Overall COV for resale flats hits lowest figure since July 2012

The overall median cash-over-valuation (COV) for resale HDB flats last month was the lowest in 10 months, with analysts saying it could drop further.

The overall median COV dropped by S$4,000 to reach S$26,000 in May, the lowest level since last July.

Resale prices also showed signs of stabilising and were down 0.1 per cent, according to data from major property agencies compiled by the Singapore Real Estate Exchange.

Property analysts said it is likely buyers will stay away and COV will fall as the government’s cooling measures continue to dampen the HDB resale market.

Propnex CEO Mohd Ismail said the curb imposed on loans for HDB flats is a major factor.

He said: “One of the key reasons why the COV started to dip was… the MSR – mortgage servicing ratio. With the new implementation, the ability for a buyer to take loans has been very much reduced.

“From the usual 40 per cent of someone’s income, it’s been reduced to 35 per cent if someone is buying public housing from HDB loan.

“For example, PRs and private property owners, or those who don’t qualify for a HDB loan, will be subjected to financial institutions – banks.

“In the past, prior to the cooling measures, one could utilise 50 per cent of their income toward servicing their mortgage. But ever since the January cooling measures, it’s been reduced from 50 per cent to 30 per cent – and that’s a huge cut.”

Mr Ismail added: “A lot of buyers are finding it difficult to get enough loans to purchase resale flats. And obviously when people are finding it difficult to even get enough loans, it will be ridiculous for them to pay high cash-above-value.

“Probably by the year-end, I’ll not be surprised to see a COV in the region of S$20,000 – which would well be close to a 50-per cent dip from the beginning of the year of about S$35,000 to about S$20,000.”

HDB resale transactions also registered a slight decline, with an estimated 1,300 units sold last month, down 10 per cent from April’s 1,453 transactions and 35-per cent from last May’s 2,058 HDB resale flats.

The drop in demand could be due to a bumper crop of 8,000 units released last month under the Build-To-Order and Sales of Balance Flats schemes, said experts.

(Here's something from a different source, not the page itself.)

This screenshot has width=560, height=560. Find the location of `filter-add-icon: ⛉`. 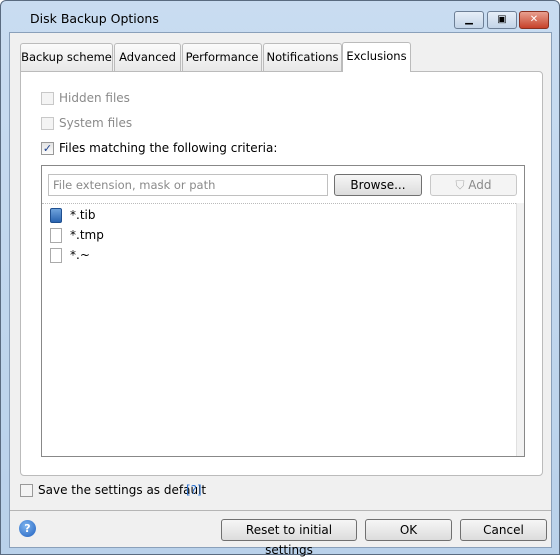

filter-add-icon: ⛉ is located at coordinates (460, 185).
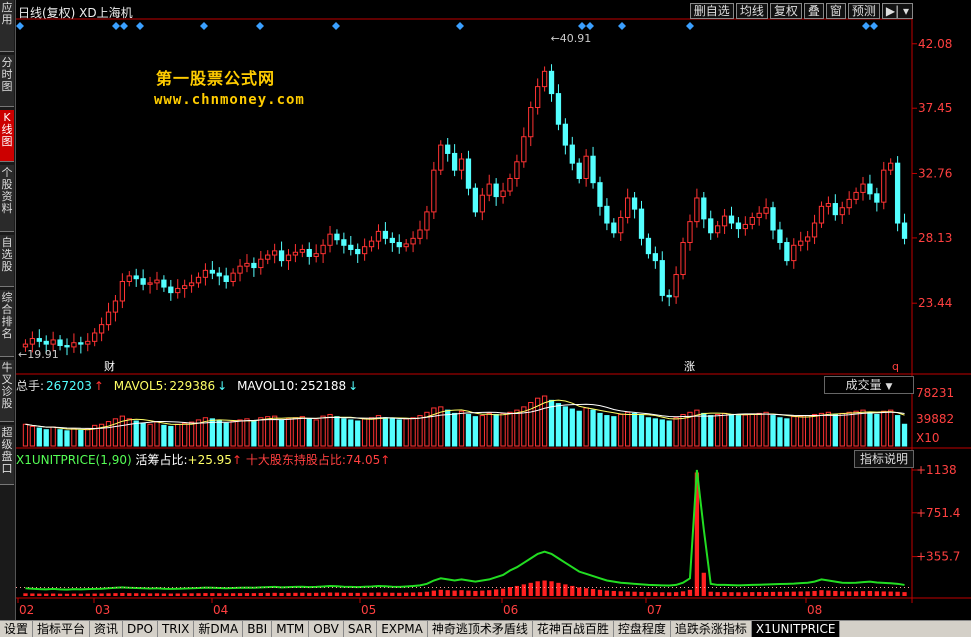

Christine Li, head of research and consultancy at OrangeTee, said: “First of all, Sales of Balance flats is only held every six months and this is also the first time Parenthood Priority Scheme has been applied to Sales of Balance flats exercise.

“So there has been quite a lot of anticipation in the market and as a result people are waiting for this exercise and attention has been diverted from the resale market last month. I think the resale market last month was effectively just serving the second-timers and the PRs.”

For the first time in a year, overall HDB median rents dropped by S$50 to end at S$2,350 in May 2013, after remaining constant at S$2,400 since June 2012.

It was not just the HDB market that took a hit last month.

Resale prices for private homes also softened with prices for non-landed private residential units dipping 0.5 per cent in May compared to the month before.